Тихо поет река, с гор катится туман. Темно, и каждый шорох пугает. Даже пламя костра кажется слишком ярким, враждебным. Много ночей — зимою и летом — провел я в тайге, сроднился с нею, спал под ветвями деревьев так же спокойно, как горожане спят в своих кроватях. И вдруг тайга стала чужой. Мое беспокойство передается собаке. Она вздрагивает, поднимает тонкую морду, нюхает воздух.

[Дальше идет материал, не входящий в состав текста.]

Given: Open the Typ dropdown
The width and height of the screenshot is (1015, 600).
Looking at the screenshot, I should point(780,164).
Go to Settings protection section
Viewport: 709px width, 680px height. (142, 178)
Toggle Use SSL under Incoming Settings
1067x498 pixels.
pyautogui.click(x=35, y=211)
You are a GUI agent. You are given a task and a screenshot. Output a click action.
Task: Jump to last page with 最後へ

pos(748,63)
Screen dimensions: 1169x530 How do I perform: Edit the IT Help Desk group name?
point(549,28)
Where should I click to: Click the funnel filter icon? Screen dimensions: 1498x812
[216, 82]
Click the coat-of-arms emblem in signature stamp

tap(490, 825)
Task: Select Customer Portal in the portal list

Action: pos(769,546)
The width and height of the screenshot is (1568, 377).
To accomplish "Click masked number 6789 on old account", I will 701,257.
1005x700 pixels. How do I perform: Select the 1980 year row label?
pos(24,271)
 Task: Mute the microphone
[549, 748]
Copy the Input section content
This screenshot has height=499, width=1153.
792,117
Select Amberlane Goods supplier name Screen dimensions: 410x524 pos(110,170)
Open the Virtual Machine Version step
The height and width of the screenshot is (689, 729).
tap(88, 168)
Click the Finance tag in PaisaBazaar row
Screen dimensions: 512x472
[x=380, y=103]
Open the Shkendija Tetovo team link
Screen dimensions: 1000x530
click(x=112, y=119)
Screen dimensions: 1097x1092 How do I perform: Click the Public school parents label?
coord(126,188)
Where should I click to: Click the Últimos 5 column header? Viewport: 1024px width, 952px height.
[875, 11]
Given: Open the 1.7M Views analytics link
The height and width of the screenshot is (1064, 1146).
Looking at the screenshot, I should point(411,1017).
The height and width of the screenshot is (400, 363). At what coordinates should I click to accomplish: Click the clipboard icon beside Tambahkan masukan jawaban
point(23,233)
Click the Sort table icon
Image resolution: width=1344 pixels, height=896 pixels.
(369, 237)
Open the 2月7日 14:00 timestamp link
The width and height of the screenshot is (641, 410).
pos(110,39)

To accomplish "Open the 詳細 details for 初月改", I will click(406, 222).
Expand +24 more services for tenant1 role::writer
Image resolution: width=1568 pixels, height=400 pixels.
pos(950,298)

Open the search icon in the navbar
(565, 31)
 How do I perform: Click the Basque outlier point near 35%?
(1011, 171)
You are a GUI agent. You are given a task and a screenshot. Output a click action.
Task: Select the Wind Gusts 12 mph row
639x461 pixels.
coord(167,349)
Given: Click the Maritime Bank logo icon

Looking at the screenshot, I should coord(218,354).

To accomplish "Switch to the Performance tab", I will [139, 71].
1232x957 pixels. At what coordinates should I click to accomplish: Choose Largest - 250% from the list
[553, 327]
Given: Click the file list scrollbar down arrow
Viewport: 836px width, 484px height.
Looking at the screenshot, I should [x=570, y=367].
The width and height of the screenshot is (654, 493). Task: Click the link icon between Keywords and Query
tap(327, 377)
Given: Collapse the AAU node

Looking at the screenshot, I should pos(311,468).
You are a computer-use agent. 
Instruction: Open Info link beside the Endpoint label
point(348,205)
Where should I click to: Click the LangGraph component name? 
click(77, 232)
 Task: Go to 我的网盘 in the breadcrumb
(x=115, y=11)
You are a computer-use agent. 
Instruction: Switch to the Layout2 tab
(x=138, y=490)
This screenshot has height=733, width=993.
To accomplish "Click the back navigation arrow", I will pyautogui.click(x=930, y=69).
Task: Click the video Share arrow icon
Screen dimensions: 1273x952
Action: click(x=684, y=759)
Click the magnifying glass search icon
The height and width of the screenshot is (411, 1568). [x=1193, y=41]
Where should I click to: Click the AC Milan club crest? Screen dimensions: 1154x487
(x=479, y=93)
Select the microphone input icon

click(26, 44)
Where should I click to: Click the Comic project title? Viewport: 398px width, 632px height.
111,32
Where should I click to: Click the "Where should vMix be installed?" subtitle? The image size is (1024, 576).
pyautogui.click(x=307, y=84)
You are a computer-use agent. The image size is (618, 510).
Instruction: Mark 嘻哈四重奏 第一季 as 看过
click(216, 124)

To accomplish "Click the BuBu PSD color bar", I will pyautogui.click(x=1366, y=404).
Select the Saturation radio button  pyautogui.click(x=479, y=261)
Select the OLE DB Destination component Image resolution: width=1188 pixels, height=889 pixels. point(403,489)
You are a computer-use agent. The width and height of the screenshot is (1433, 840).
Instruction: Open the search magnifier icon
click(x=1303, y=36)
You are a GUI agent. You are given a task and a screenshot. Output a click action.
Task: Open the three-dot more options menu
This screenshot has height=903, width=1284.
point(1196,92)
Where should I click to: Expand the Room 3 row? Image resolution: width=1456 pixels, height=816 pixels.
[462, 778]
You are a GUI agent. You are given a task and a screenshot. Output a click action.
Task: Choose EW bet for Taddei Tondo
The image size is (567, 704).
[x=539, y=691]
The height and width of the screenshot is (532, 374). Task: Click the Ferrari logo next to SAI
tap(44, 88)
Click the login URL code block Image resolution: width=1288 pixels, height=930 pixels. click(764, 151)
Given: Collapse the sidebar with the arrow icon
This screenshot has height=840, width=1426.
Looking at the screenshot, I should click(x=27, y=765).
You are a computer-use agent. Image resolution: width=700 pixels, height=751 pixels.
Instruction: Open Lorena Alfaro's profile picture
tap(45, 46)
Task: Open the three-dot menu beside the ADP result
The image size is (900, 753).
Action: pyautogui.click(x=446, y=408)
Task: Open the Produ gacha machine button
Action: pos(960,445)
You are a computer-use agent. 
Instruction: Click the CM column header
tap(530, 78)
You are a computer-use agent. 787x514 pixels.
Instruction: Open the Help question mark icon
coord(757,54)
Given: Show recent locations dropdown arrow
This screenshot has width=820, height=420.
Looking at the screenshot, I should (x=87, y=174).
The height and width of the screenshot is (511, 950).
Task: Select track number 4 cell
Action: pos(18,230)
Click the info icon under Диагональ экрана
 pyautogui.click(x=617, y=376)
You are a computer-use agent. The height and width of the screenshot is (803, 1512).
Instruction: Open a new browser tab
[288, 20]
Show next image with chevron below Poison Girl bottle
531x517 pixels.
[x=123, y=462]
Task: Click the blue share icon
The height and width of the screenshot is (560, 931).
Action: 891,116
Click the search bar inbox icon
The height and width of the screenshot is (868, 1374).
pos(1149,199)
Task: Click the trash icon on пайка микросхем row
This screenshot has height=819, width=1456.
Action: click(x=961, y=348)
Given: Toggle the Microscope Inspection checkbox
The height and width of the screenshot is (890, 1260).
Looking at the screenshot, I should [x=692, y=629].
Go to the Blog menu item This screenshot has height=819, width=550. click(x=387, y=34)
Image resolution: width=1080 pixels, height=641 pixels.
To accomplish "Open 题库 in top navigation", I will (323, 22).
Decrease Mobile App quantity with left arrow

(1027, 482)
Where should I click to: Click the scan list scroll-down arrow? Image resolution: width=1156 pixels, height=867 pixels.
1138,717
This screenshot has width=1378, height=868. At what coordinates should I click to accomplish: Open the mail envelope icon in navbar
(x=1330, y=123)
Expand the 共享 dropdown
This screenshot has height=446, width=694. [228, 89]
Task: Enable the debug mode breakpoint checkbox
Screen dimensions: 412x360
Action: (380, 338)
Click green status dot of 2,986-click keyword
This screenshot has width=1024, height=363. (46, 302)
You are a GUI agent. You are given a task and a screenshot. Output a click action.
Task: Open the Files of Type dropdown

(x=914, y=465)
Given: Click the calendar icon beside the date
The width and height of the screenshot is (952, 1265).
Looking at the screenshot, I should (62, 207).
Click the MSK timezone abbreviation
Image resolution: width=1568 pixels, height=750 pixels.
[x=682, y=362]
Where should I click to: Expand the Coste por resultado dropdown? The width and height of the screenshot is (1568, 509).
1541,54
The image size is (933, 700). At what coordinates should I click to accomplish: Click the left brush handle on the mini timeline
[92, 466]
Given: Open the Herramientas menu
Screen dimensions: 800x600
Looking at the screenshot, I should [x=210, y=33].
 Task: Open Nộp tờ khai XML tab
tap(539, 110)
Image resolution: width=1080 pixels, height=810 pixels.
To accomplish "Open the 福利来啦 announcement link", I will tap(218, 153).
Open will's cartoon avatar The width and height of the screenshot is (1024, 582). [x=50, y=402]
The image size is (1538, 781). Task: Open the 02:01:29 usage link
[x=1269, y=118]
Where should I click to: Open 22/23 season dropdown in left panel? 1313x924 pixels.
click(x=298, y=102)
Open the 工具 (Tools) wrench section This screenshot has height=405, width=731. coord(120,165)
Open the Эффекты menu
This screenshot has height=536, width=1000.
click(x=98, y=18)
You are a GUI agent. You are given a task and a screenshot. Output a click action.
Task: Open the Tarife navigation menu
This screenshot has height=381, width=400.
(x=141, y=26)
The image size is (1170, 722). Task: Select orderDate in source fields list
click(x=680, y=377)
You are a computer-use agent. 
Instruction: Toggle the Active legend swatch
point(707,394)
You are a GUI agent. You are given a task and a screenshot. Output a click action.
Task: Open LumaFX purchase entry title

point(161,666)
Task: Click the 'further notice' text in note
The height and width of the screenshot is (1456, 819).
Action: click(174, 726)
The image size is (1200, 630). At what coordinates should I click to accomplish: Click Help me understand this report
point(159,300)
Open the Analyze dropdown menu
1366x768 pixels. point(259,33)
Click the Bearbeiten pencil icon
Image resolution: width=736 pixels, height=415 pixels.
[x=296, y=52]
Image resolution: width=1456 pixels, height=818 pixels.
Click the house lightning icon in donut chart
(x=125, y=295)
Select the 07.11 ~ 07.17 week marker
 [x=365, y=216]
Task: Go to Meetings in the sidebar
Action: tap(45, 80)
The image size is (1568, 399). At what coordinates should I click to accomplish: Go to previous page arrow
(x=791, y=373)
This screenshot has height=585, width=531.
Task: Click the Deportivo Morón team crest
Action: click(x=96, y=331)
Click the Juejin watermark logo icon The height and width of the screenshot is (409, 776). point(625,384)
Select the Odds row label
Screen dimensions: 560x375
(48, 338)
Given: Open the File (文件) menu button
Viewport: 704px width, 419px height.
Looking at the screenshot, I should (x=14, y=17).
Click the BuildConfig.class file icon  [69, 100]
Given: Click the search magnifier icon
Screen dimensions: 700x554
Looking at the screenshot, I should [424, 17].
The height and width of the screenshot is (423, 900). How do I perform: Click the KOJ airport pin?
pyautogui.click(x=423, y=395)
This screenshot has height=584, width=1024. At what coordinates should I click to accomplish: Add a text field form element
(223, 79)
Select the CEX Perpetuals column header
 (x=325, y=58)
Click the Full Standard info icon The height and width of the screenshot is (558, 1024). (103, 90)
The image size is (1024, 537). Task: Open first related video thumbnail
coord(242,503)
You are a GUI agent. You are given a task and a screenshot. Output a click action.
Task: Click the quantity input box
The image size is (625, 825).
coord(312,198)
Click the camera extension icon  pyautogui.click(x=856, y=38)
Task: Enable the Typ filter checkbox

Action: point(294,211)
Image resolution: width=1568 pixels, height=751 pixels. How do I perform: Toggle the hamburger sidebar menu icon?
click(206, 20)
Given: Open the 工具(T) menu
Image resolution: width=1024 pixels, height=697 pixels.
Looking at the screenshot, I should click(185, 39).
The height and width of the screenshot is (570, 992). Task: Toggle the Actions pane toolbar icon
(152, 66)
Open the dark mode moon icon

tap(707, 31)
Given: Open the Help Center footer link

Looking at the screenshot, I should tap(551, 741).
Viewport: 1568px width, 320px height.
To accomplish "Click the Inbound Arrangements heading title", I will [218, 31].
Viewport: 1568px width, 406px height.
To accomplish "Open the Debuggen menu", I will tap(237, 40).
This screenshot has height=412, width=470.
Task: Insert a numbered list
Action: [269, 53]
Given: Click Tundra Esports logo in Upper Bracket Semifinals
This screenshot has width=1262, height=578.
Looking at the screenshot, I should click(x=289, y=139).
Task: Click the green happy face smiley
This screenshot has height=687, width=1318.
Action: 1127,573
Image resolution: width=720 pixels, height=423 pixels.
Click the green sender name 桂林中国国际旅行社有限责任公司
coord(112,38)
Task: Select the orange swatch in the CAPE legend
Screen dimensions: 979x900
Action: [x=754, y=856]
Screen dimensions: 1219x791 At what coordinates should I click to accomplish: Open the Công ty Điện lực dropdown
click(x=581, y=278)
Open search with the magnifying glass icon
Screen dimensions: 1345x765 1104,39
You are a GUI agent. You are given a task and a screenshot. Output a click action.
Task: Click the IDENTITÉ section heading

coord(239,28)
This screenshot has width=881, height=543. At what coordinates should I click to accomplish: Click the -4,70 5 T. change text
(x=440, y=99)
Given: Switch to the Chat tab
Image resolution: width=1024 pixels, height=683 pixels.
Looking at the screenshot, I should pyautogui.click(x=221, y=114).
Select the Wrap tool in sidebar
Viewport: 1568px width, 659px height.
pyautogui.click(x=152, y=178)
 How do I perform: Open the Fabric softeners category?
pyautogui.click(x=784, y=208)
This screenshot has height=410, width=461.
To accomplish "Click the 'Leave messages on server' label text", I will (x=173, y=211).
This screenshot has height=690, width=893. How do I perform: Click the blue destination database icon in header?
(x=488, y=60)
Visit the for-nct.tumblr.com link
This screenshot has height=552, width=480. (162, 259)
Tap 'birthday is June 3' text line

Чувствую себя в западне. Сотские подкрадутся в обманчивой тишине, скрытые тьмою. Не доверяя собаке, придвигаю поближе фузею. Хочется нырнуть в темную чащу. Но я сильно измучился за день, и так тепло у костра. Может, ничего не случится? Сижу, стараюсь побороть сон, а рядом лежит собака, положив голову на мое колено. Где остановиться? Как жить?
«Поеду к манси, — решаю я к утру. — В паул Яргунь дорогу найду. Еще подняться по реке, свернуть на левый берег. Манси укроют, помогут в беде».
Собака прыгает в лодку, и мы плывем, окутанные туманом, сквозь туман просвечивает солнце.
Река идет извилинами, разделяется на множество протоков, исчезает в гуще таволожника, в зарослях камыша. На мелких местах складываю весла, отталкиваюсь шестом, вырубленным на привале. Хорошо, что в лодке оказался топор. Уходя из дому, я не подумал о нем. Что бы стал делать без топора?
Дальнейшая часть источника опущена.